§ AVAILABLE DATA:
━━━━━━━━━━━━━━━━

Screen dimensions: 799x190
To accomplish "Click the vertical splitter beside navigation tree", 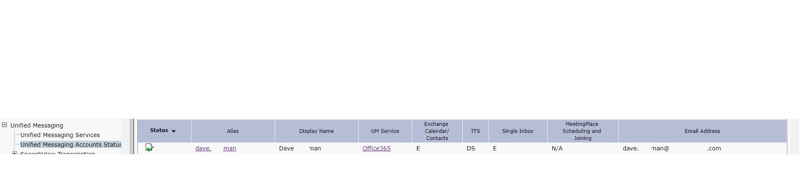I will 132,137.
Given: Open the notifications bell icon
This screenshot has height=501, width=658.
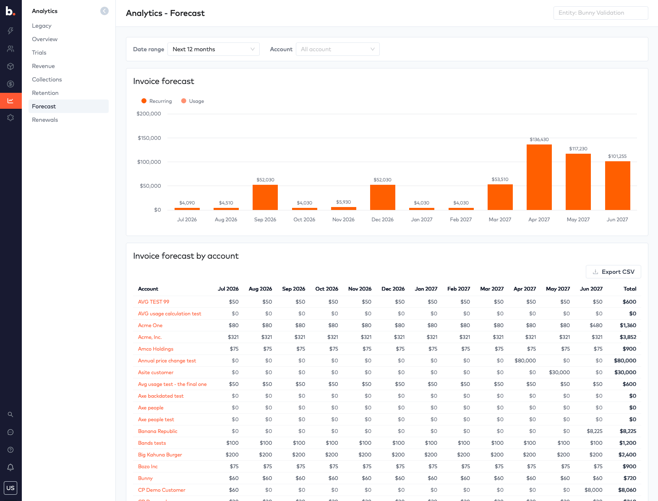Looking at the screenshot, I should [x=10, y=467].
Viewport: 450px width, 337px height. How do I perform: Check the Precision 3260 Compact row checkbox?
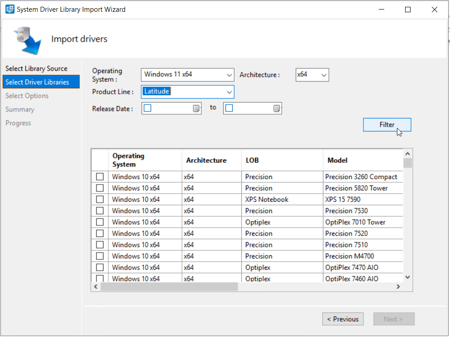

━━━━━━━━━━━━━━━━

§ PROBLEM TO SOLVE: All that should be printed is the lines from the one containing "Given: Open the notifications bell icon" through the last line of the material above, both ends included, exactly as they stand; please skip the pictures.

§ ANSWER TO THIS PROBLEM:
Given: Open the notifications bell icon
This screenshot has height=501, width=658.
Looking at the screenshot, I should [x=10, y=467].
Viewport: 450px width, 337px height. How do I perform: Check the Precision 3260 Compact row checkbox?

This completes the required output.